Would you print only the lines running from the one with "Given: Click the" to the final line of the data below, word for word and without pictures?

*-*-*

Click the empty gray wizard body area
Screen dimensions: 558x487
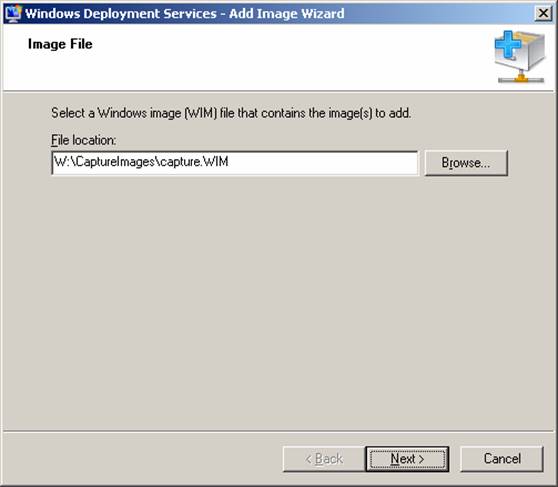pos(278,303)
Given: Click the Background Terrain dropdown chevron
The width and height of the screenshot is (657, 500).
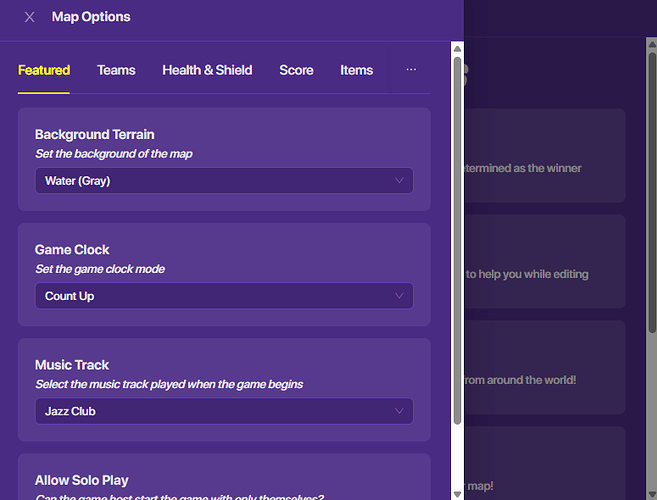Looking at the screenshot, I should [399, 181].
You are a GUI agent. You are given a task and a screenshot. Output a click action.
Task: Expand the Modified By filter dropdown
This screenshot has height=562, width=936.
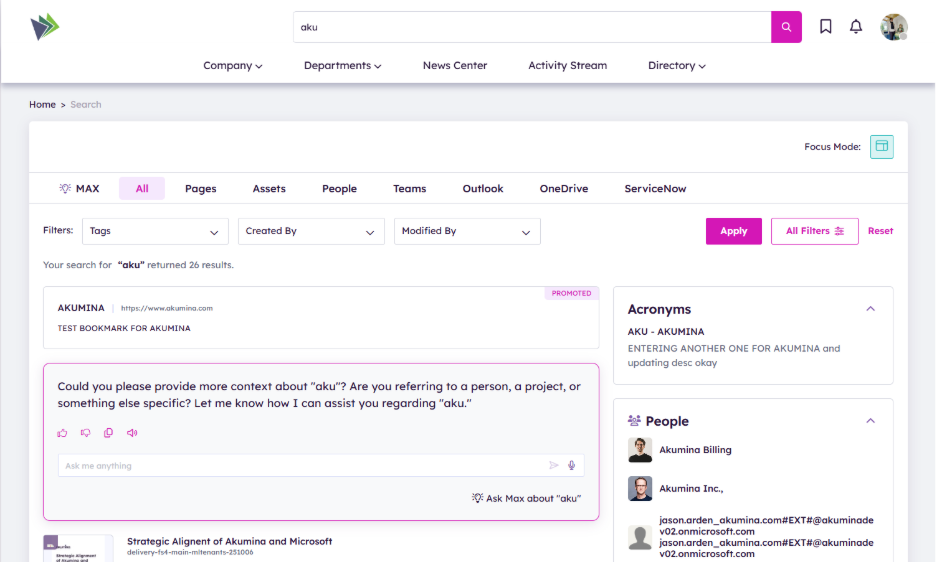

*-*-*

> **Solution**
Given: Click the Background Terrain dropdown chevron
The width and height of the screenshot is (657, 500).
Looking at the screenshot, I should [399, 181].
You are a GUI agent. You are given a task and a screenshot. Output a click action.
Task: Expand the Modified By filter dropdown
This screenshot has height=562, width=936.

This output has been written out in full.